Un attore e un regista, traendo ispirazione dal corpo dell’indimenticabile pugile, metafora della forza che supera ogni limite, si confrontano, sotto gli occhi del pubblico, con il senso dell’impossibile e della sfida.
Note di regia
“Impossibile è solo una parola pronunciata da piccoli uomini che trovano più facile vivere nel mondo che gli è stato dato, piuttosto che cercare di cambiarlo. Impossibile non è un dato di fatto, è un’opinione. Impossibile non è una regola, è una sfida. Impossibile non è uguale per tutti. Impossibile non è per sempre.”
Incontrare Muhammad Ali, la nostra prima sfida, il nostro primo desiderio. Far avvenire questo incontro in uno spazio, in scena, con il pubblico che ci guarda, con le luci che ci illuminano. Un incontro da costruire, da immaginare come momento meraviglioso, perché impossibile.
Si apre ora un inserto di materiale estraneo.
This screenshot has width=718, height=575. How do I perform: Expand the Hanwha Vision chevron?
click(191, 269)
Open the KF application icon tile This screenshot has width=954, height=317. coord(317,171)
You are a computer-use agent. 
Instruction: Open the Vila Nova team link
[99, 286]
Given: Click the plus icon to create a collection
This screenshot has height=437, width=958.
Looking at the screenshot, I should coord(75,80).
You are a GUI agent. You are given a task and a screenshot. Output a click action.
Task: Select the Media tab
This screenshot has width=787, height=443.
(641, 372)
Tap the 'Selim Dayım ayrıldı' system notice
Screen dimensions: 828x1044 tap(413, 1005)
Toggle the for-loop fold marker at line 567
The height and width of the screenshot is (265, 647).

“Ho lottato contro un coccodrillo, ho lottato con una balena, ho ammanettato i lampi, sbattuto in galera i tuoni. L’altra settimana ho ammazzato una roccia, ferito una pietra, spedito all’ospedale un mattone. Io mando in tilt la medicina.”
In scena proviamo a rincorrerlo, a rincorrere il suo personaggio, la sua importanza, le sue parole irriverenti, veloci, in rima, pesanti, leggere, fondamentali. Rincorrere la sua vita, il suo carisma, la sua sicurezza. Rincorrere la sua velocità con la nostra velocità, la sua forza con la nostra forza, la sua infantilità con il nostro essere bambini, la sua icona con la nostra volontà. Rincorrerlo per affrontarlo, affrontare ogni suo aspetto: quello sportivo, politico, privato.
“Cassius Clay è un nome da schiavo. Io non l’ho scelto e non lo voglio. Io sono Muhammad Ali, un nome libero. Vuol dire amato da Dio. Voglio che la gente lo usi quando mi parla e parla di me.”
In scena un attore e un regista, che sotto gli occhi del pubblico costruiscono emotivamente, poeticamente e artisticamente lo spettacolo. La nostra ispirazione nasce concretamente dal suo corpo, il corpo di Muhammad Ali, un corpo allenato, un corpo messo in gioco, sfidato, osannato, osservato, un corpo acclamato, un corpo astuto che sa come attutire un colpo,un corpo pronto, forte, nero, un corpo in ebollizione. Un corpo che fa delle differenze una forza, un vanto, una battaglia.